# Records to use
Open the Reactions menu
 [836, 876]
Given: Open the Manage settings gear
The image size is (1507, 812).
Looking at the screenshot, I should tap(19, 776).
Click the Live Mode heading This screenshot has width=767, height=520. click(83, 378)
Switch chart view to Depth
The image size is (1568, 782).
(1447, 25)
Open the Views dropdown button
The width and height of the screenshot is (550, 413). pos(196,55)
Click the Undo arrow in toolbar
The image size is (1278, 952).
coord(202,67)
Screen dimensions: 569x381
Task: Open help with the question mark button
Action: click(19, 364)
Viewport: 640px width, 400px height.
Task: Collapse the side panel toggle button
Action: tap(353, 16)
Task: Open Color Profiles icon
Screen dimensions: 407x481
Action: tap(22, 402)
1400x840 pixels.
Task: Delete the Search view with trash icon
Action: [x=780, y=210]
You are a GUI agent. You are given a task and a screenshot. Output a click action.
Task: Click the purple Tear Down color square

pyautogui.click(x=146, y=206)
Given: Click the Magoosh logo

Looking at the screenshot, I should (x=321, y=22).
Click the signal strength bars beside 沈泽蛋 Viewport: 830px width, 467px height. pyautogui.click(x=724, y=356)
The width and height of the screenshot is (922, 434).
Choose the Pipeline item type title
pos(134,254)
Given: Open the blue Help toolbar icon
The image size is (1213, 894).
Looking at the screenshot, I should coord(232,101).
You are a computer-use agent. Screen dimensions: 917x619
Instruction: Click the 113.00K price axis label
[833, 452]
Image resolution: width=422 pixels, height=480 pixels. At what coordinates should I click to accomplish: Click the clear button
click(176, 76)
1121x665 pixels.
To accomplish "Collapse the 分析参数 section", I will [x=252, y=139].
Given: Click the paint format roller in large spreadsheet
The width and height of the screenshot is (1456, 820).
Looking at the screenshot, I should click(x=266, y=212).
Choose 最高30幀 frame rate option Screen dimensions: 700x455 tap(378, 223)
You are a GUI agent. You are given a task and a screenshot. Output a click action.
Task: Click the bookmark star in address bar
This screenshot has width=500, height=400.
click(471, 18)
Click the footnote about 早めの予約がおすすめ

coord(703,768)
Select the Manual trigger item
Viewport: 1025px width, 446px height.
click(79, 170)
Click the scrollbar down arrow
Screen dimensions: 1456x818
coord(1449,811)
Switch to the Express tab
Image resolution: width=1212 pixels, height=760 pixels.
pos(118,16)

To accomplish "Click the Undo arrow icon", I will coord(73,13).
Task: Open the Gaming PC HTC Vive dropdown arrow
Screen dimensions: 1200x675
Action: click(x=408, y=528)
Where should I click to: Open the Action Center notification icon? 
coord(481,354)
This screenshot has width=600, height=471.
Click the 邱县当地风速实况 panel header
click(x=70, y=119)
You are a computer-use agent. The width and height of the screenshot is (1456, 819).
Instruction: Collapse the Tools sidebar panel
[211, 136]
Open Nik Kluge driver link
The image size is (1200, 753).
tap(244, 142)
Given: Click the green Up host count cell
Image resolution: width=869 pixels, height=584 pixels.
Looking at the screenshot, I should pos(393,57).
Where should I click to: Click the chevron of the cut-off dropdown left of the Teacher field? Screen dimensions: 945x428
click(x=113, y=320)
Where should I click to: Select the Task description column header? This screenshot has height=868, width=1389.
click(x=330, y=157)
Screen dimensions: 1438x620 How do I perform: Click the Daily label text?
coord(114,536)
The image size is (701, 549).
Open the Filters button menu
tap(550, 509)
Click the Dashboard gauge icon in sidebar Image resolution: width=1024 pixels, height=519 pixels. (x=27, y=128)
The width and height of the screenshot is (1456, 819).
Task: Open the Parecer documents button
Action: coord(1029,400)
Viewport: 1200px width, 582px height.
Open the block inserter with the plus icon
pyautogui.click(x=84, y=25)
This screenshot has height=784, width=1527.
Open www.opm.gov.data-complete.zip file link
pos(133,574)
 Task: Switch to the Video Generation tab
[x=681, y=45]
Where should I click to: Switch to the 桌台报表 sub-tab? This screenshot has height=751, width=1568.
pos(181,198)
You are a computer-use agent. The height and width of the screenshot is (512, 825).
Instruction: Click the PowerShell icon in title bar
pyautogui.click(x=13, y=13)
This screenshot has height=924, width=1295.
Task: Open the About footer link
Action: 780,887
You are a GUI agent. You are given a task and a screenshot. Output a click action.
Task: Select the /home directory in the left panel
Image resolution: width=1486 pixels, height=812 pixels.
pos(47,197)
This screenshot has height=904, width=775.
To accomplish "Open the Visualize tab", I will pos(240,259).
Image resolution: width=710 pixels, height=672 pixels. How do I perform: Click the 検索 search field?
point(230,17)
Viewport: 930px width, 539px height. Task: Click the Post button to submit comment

# Exercise details
A complete answer lists every line of the listing above that holds the word "computer".

# Task solution
You are a computer-use agent. Screen dimensions: 917x619
You are a computer-use agent. The width and height of the screenshot is (1456, 819).
You are a computer-use agent. The height and width of the screenshot is (512, 825).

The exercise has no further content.